## START TEXT PASSAGE

Contrary to the excitation with 800 nm the non-zero signal for negative times vanishes for all samples when an excitation wavelength of 400 nm is used (see Fig. 5(b)). This can be attributed to the excitation close to the surface. Since the penetration depth in case of the unstructured reference is only about 100 nm, carrier lifetime is expected to be dominated by surface recombination.

All of the samples show an instantaneous signal contribution at τ = 0 that is lower for increasing structure depth. We attribute this behaviour to an effective medium effect of the nanostructured surface which consists of silicon and air. The conductivity measured by OPTP in an inhomogeneous medium like the nanostructures is lower than in the pure high mobility Si bulk [40]. With increasing depth of the nanostructures a larger fraction of carriers is generated in the low effective mobility nanostructures and the overall induced conductivity is reduced compared to the planar silicon sample where all carriers are generated in the high mobility bulk. After excitation the nanostructured surfaces show a slow increase of the induced conductivity for τ > 0 where structure type A and B reach constant signal values at about 300 ps and 900 ps, respectively. We attribute this increase to the diffusion of charge carriers from the low effective mobility nanostructures into the high mobility Si bulk which has been reported for nanostructured Si before [18]. If we consider an electron mobility of 1400 cm2/Vs we obtain an estimation of the diffusion time of 135 ps in case of structure type A (L ≈ 0.7 µm) and 798 ps for type B (L ≈ 1.7 µm) which is in reasonable agreement with the observed time ranges in our experiments. The planar reference sample also exhibits a small increase within the first 100 ps which can be attributed to cooling of charge carriers with high excess energy into more mobile band edge states [41]. For τ > 1 ns both BS signals converge to a constant value. Similar to the excitation with 800 nm there is no signal decay observable within the measured time window.

## END TEXT PASSAGE
## START ROWS

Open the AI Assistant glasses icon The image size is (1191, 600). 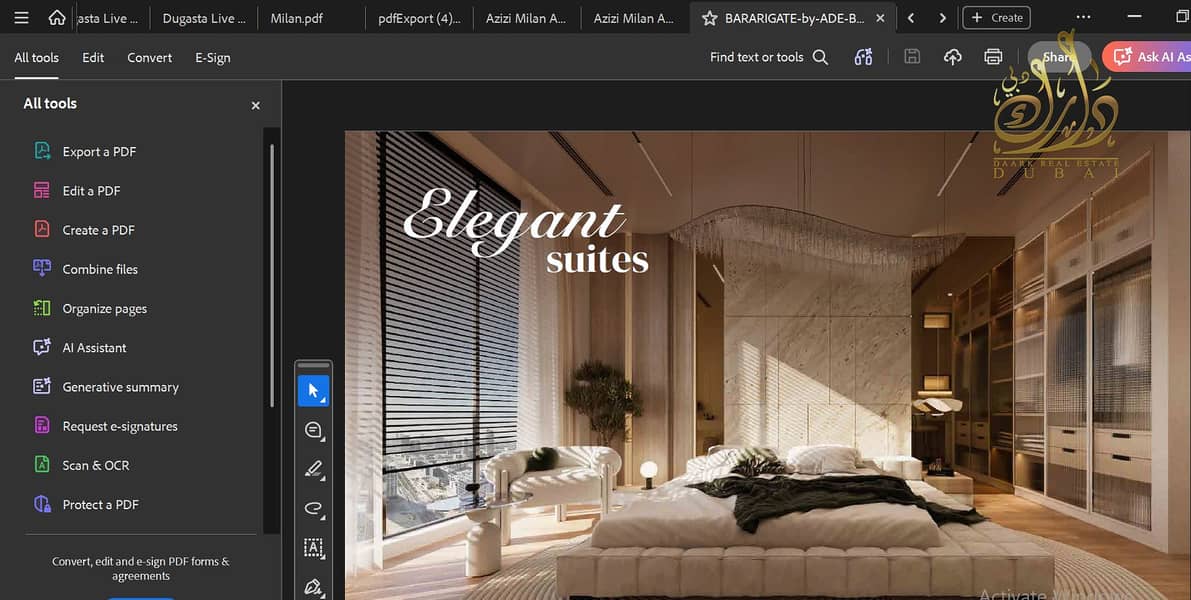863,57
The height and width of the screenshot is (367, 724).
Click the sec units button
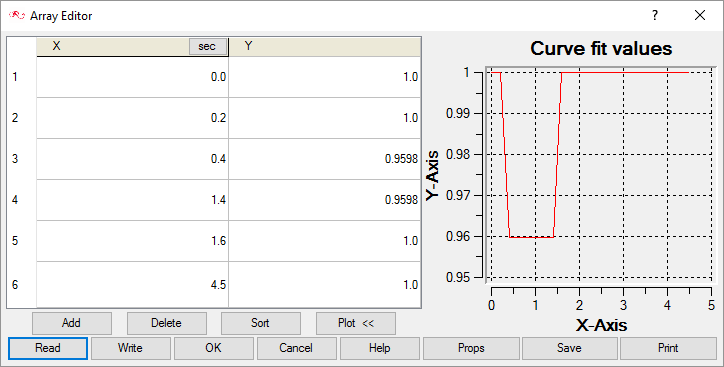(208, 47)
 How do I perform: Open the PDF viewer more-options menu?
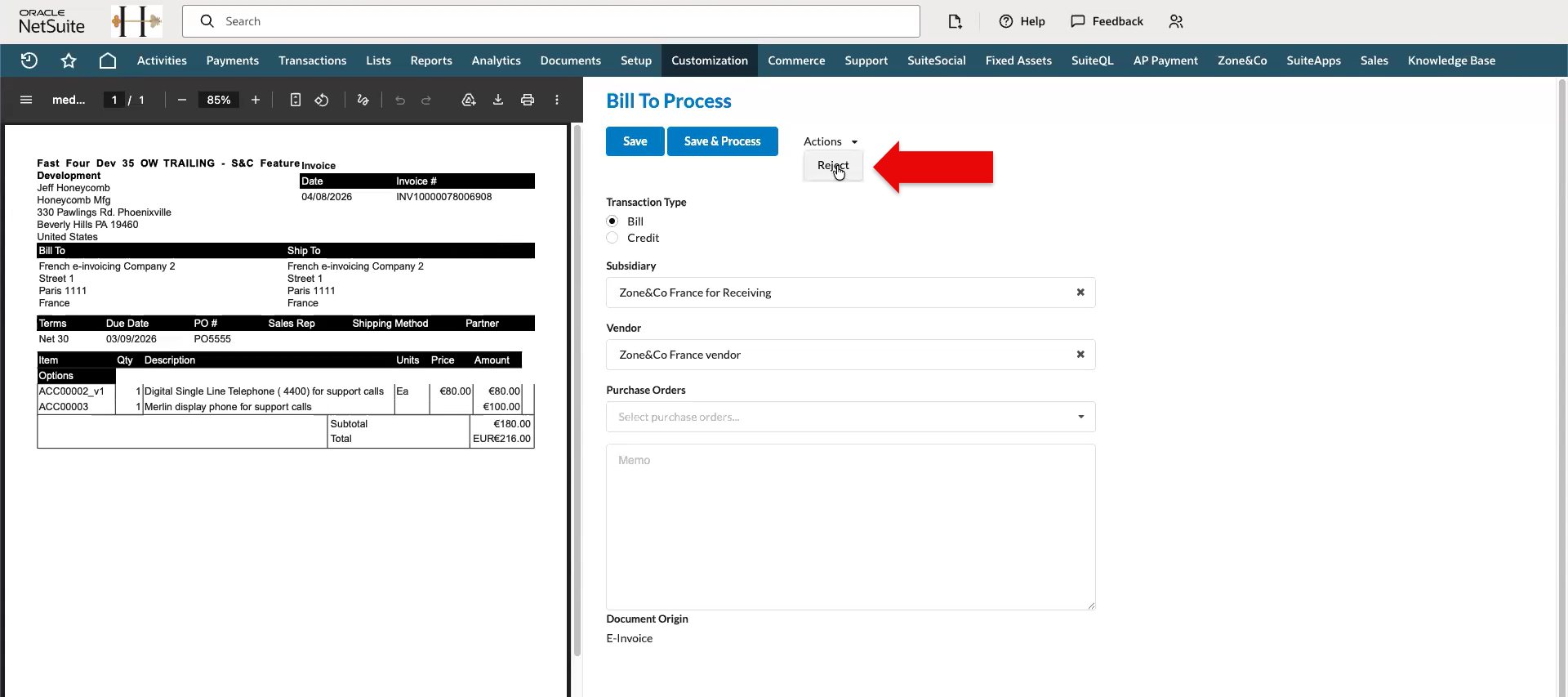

## END ROWS

TASKS TO CARRY OUT:
A. In the passage on nanostructured silicon, what diffusion time is estimated for structure type A?
B. Write the next part of the passage on nanostructured silicon, starting after its last sentence.
The lines play no part in this work.

TASK-BY-TASK OUTPUTS:
A. 135 ps

B.
Many authors observed an ultrafast carrier trapping in semiconductor nanostructures where the instantaneous increase in photoconductivity is followed by a decay with time constants ranging from several ps to hundreds of ps depending on the structure size and fabrication procedure used [19, 20, 42, 43]. Several authors reported an increase of the respective time constants under increasing excitation density due to a saturation of trap states [19, 43]. To verify that a saturation of trap states is not responsible for the signal behaviour observed in Fig. 5(b) we also performed intensity dependent measurements but could not observe a decay of our transient signal for lower excitation densities either.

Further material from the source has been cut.